Canadian Felix Auger-Aliassime said on Thursday that he hopes the tennis season can restart this year despite the coronavirus pandemic, but admitted that it is "hard" to have an opinion on what will happen next.
The ATP and WTA tours are suspended until at least 13 July, while Wimbledon was cancelled this year for the first time since World War II.
"It's hard to say (if the season will be scrapped)," Auger-Aliassime, who at 19 is the youngest player in the world's top 20, said in a video call.
"We hear rumours and assumptions every day, but they are just rumours and assumptions. Obviously I hope we can play.

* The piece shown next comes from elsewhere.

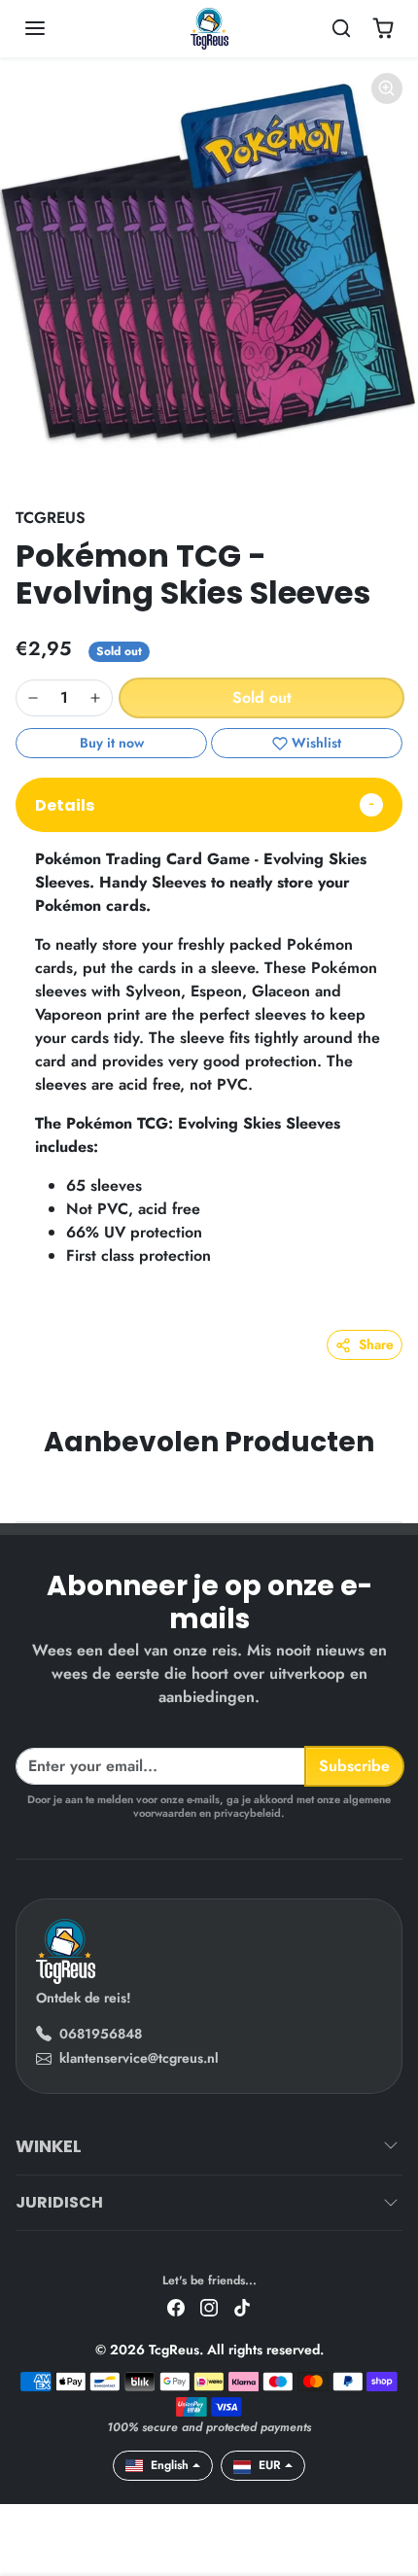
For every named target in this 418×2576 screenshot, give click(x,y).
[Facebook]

"But it's hard for anyone right now, whatever their position or status, to have a clear and concrete opinion on the future of the season."
Auger-Aliassime has been spending the lockdown with his family in Montreal, but hopes to be able to travel to Monaco next month to resume training.
The teenager had enjoyed a strong start to the season, reaching two ATP finals, although he lost both to take his career record in championship matches to five defeats from five.
"There is a lot of uncertainty, questions," he added. "I try to make do with what we know - for the moment, there won't be a tournament before mid-July."
"I don't have a motivation problem, I know where I want to go, what I want to work on. I really have no doubts. The difficulty is the total uncertainty around the competition."
Debate has raged in recent weeks over whether top players should give financial help during the Covid-19 shutdown to those lower ranked.
Novak Djokovic said he was working with Roger Federer and Rafael Nadal to organise aid for players struggling to make ends meet, but world number three Dominic Thiem said he did not "really see why I should give such players money".
Auger-Aliassime insists that there are youngsters on the second and third-tier tours worthy of receiving aid.
"It's a very good idea. I have counterparts my age who are starting out on the circuit, who work hard, and it's difficult for them.
"I would be really interested in participating."